17. After the İstanbul Chief Public Prosecutor’s Office announced to the public on 29 May 2015 that it launched an investigation into the incident, and following the above-mentioned developments concerning the investigation process, the applicants were summoned to the prosecutor’s office on 26 November 2015. The İstanbul Chief Public Prosecutor’s Office explained to the applicants, in brief, that “The quality of the materials found as a result of the operation carried out on the MIT TRUCKS upon a false denunciation by the armed terrorist organization should have remained secret in order to ensure the security or domestic and foreign interests of the State; however, it was revealed to the public. The task conducted by the Undersecretariat of the MIT as per Law no. 2937 was among the activities carried out in accordance with the national interests of the country. The information and photos included in the news should have remained secret in order to ensure the security or domestic and foreign interests of the State. The ultimate aim of the organization that carried out operation on the MIT trucks was to create an image, on the basis of false denunciations and evidence, that the State of the Republic of Turkey was a country supporting terrorism, and to cause it to appear before the International Criminal Court. The relevant documents had been obtained for this purpose and published to disclose the State secrets.”. Having made this explanation, the prosecutor’s office took the applicants’ statements on the matter.

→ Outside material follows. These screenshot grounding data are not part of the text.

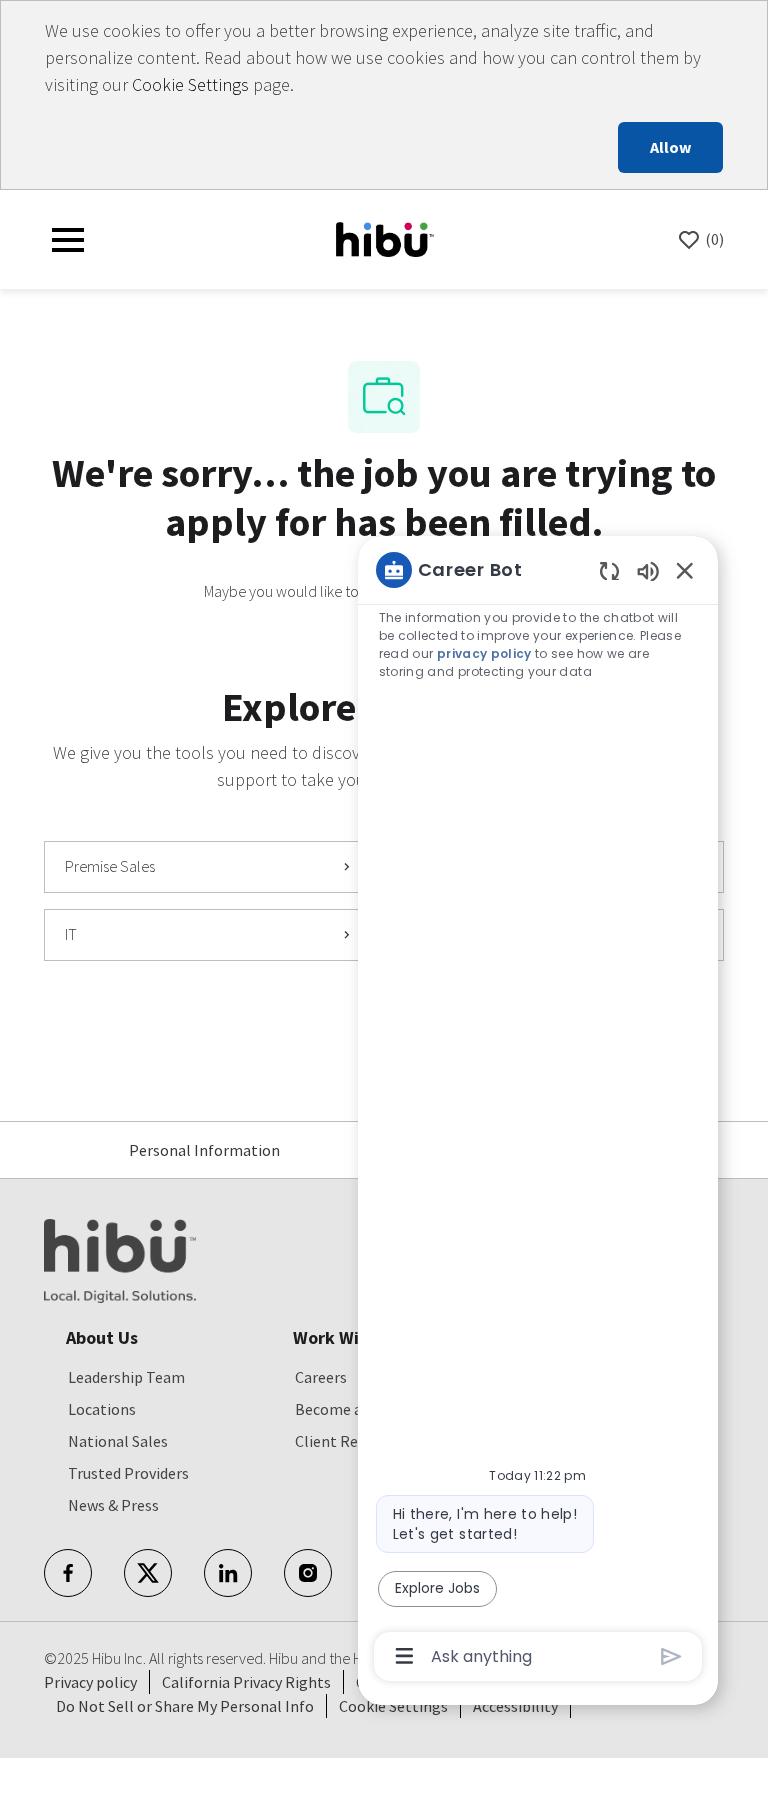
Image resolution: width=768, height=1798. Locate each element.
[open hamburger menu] (68, 240)
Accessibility (515, 1706)
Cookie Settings (190, 84)
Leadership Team (126, 1377)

18. The applicants stated that they were journalists and had been engaging in journalism for years; that they had published the news in question as a reflex of journalism; that they had had no other purpose; and that they had no links with any terrorist organization. The applicant Can Dündar accused some other persons concerning the organization asked to him. Both applicants were asked from whom they had obtained the photos they used in the news. They told that they would not disclose their journalistic source. The prosecutor’s office stated that they had determined a correspondence between two persons –who were identified-, which revealed that one day before the date on which the applicant Can Dündar published the news, the photos of the TRUCKS had been leaked in exchange for money. The applicant Can Dündar was asked whether he had obtained the photos from these persons and whether he had been offered money to publish them. He stated that he did not recognize those persons and that therefore he had no information about the correspondence between them. He again stated that he would not disclose the journalistic source.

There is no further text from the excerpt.